I am curious of a few things:

  1. Is this probably not enough hours of audio for good results?

  2. Are one second, one word utterances not optimal for the RNN architecture? Even using the out of the box Deepspeech model and scorer, the WER I received on a random sample of 1500 Google Commands files was ~47%. Interestingly enough, results seemed to be better without the scorer (I imagine this has to do with the probability dependencies generated from the DeepSpeech corpus). Kenlm doesn’t support unigram order so it seems that using a scorer on one word utterances is not ideal.

  3. I know these amounts of epochs are low but hardware is limited at the moment. I mainly just want to prove that I can train DeepSpeech from scratch and receive tangible results (good or bad but not blank inference) and make sure it isn’t my configuration or setup that is an issue.

Aside: In both my training trials (2 epochs and 10 epochs) the training loss gets down to about ~7.25 and test/dev loss sticks around 30. I have yet to start experimenting with Dropout and other hyperparameters due to the limited hardware at the moment.

I have faith in the DeepSpeech architecture and want to ensure that I am utilizing and understanding this software in and out before I assess performance entirely.

Thank you

It is obviously not enough data nor training

It’s not something we have had issues with on a proper model, so it should work as long as you have enough training material.

We can’t help if you are not more explicit

What are you training for? Maybe you don’t need to train from scratch …

Plot please, but that sounds like textbook overfitting. Again: dataset size, model hyper-parameters, etc. You need to do your own adjustements.

Again, please explain what is your goal.

My current goal is to just get comfortable with DeepSpeech training within the computing environment I have available. The purpose of my post was to just get feedback on this data volume and why it might be giving single letter inference and/or blank inference with the addition of a scorer.

In the future, I will likely be leveraging Transfer Learning/Fine-Tuning due to the lack of large volumes of data in the domain I am studying.

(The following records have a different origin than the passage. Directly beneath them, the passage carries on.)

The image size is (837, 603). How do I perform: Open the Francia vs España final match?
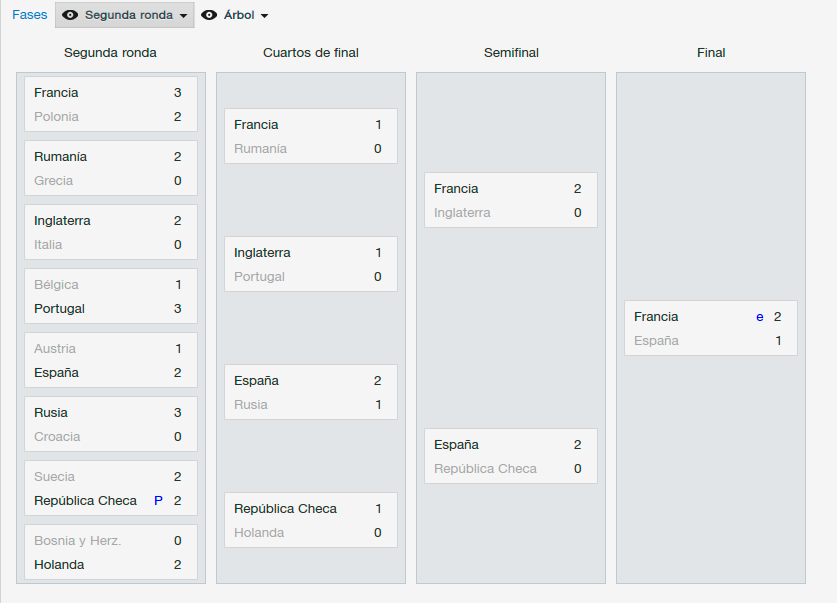click(711, 328)
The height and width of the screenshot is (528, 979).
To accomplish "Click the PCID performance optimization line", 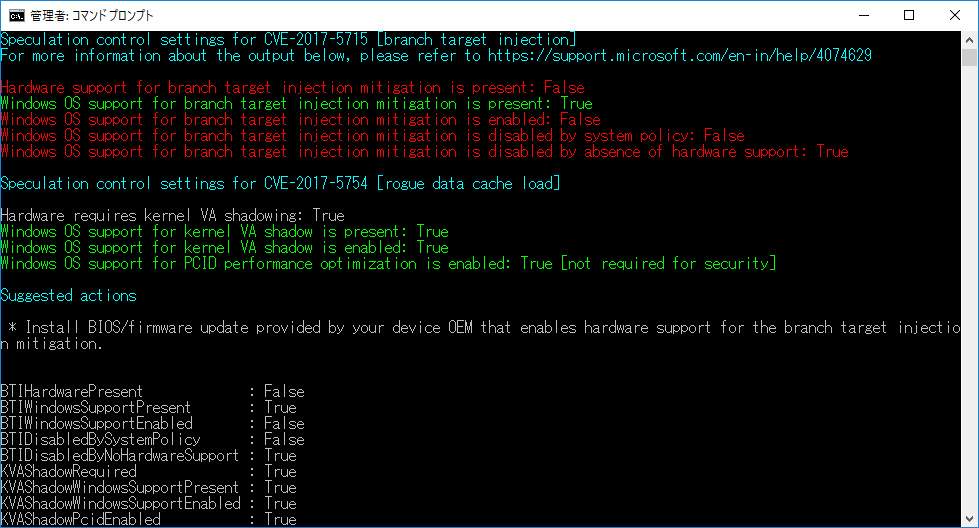I will [388, 264].
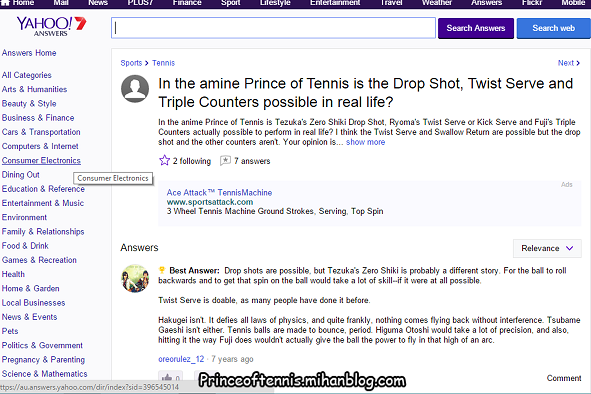Click the Search Answers button

coord(476,28)
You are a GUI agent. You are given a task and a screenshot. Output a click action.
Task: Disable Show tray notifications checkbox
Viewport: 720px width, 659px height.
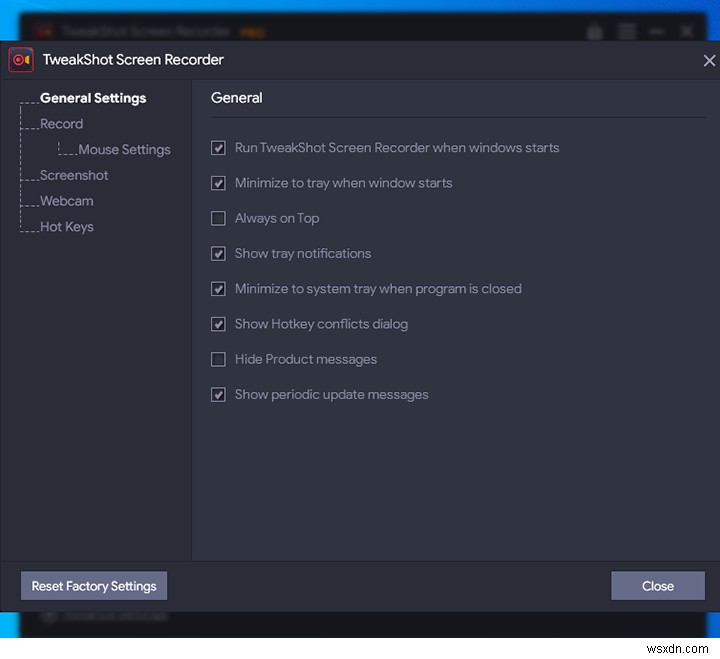pos(218,254)
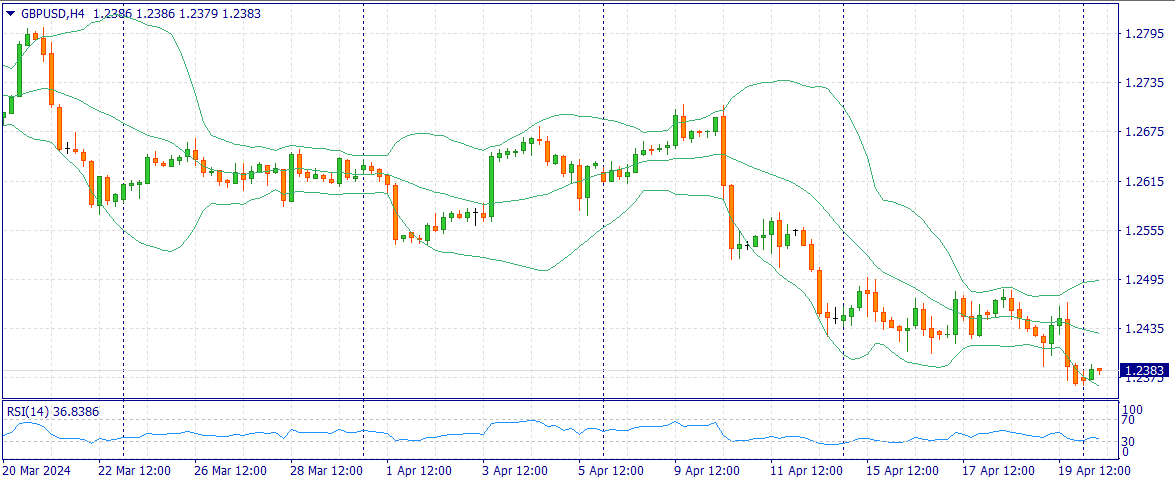The height and width of the screenshot is (483, 1175).
Task: Click the 1.2435 price axis label
Action: (x=1143, y=329)
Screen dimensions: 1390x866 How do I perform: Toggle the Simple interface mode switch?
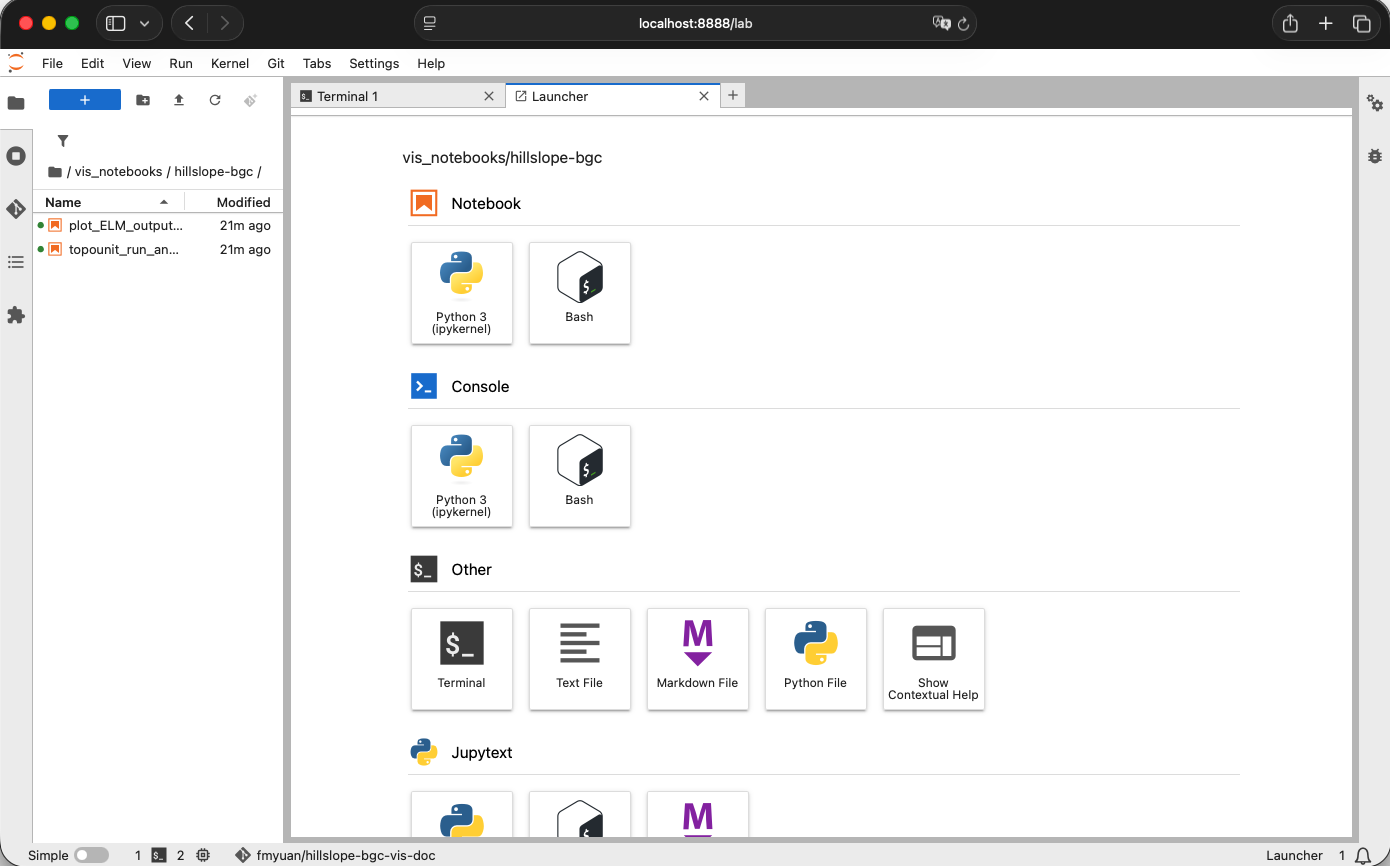coord(91,855)
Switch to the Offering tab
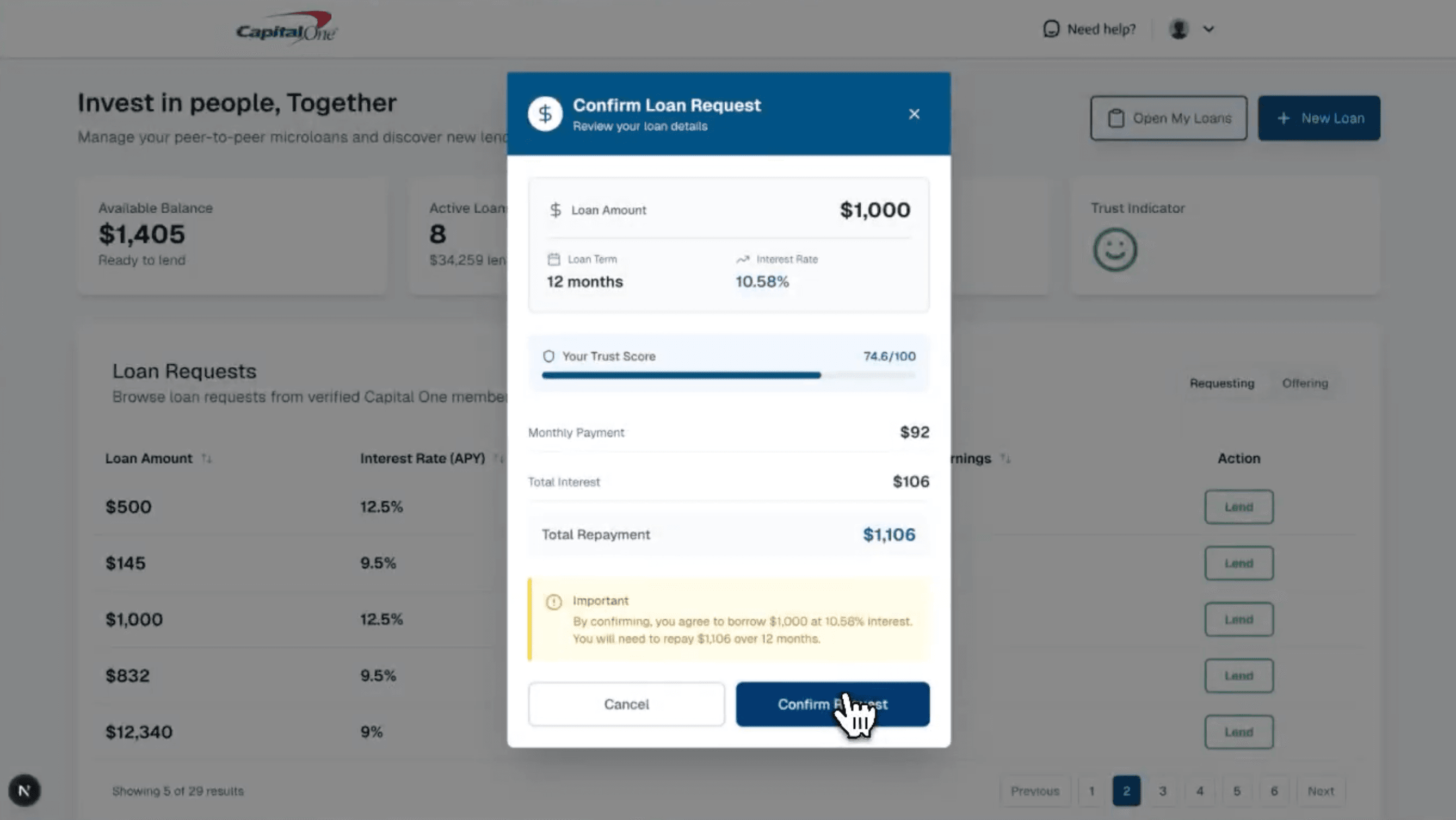1456x820 pixels. 1305,383
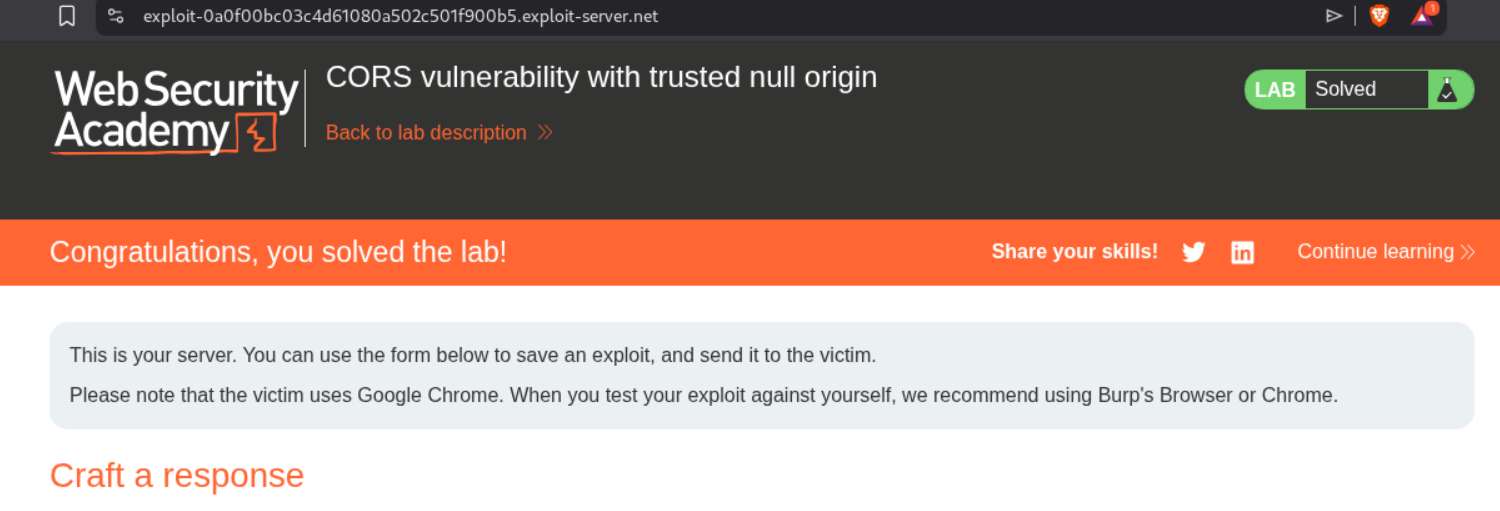Image resolution: width=1500 pixels, height=511 pixels.
Task: Follow the Continue learning link
Action: pyautogui.click(x=1375, y=252)
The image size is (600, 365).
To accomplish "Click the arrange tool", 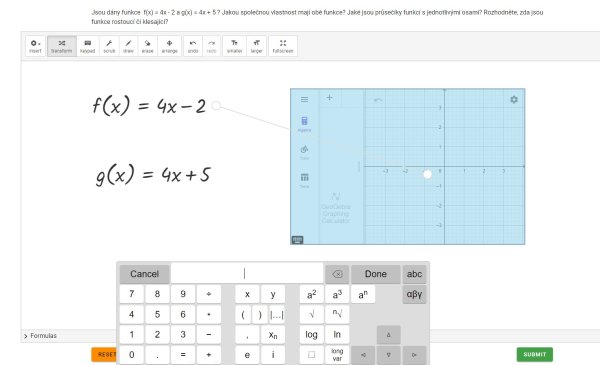I will tap(169, 46).
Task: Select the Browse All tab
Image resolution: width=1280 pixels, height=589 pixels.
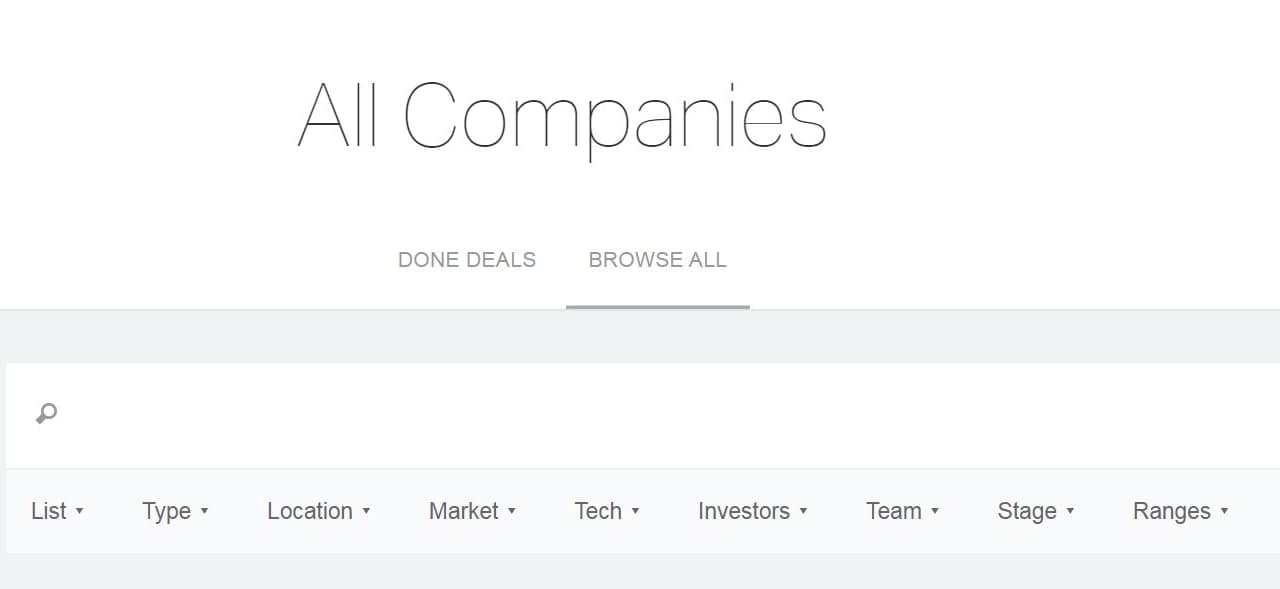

I mainly want to assess requirements and understand what is enough/what is not enough data, these are all very vague requirements in the realm of neural networks so I want to become comfortable with what I will need in order to create a proper model.

The data I will use for my domain is currently being collected so in the meantime I am just trying to train DeepSpeech with a reputable dataset. Although, Google Commands doesn’t seem to be optimal for this task due to the lack of volume. I may try transfer learning with it and see how that goes.

Please, document that so we can properly help you.

it’s not vague, it depends on your application, on your requirements. It’s documented that the default setup requires thousands hours of audio data to start producing correctly usable results, but producing a model is not a off-the-shelf operation.

If you don’t share more informations on what is your goal, it’s complicated. Maybe, again, you don’t have to collect that much of data.

My computing environment is currently utilizing an Nvidia Quadro P690 with 2GB of VRAM). In the future I will be receiving some additional cards to bring this up to 8GB of VRAM total allowing for larger batch size and quicker training (then I will be able to experiment with tuning hyperparameters, etc.). Currently with just the 2GB of GPU ram it is not feasible for me to prototype multiple models and adjusting hyperparameters in a timely fashion.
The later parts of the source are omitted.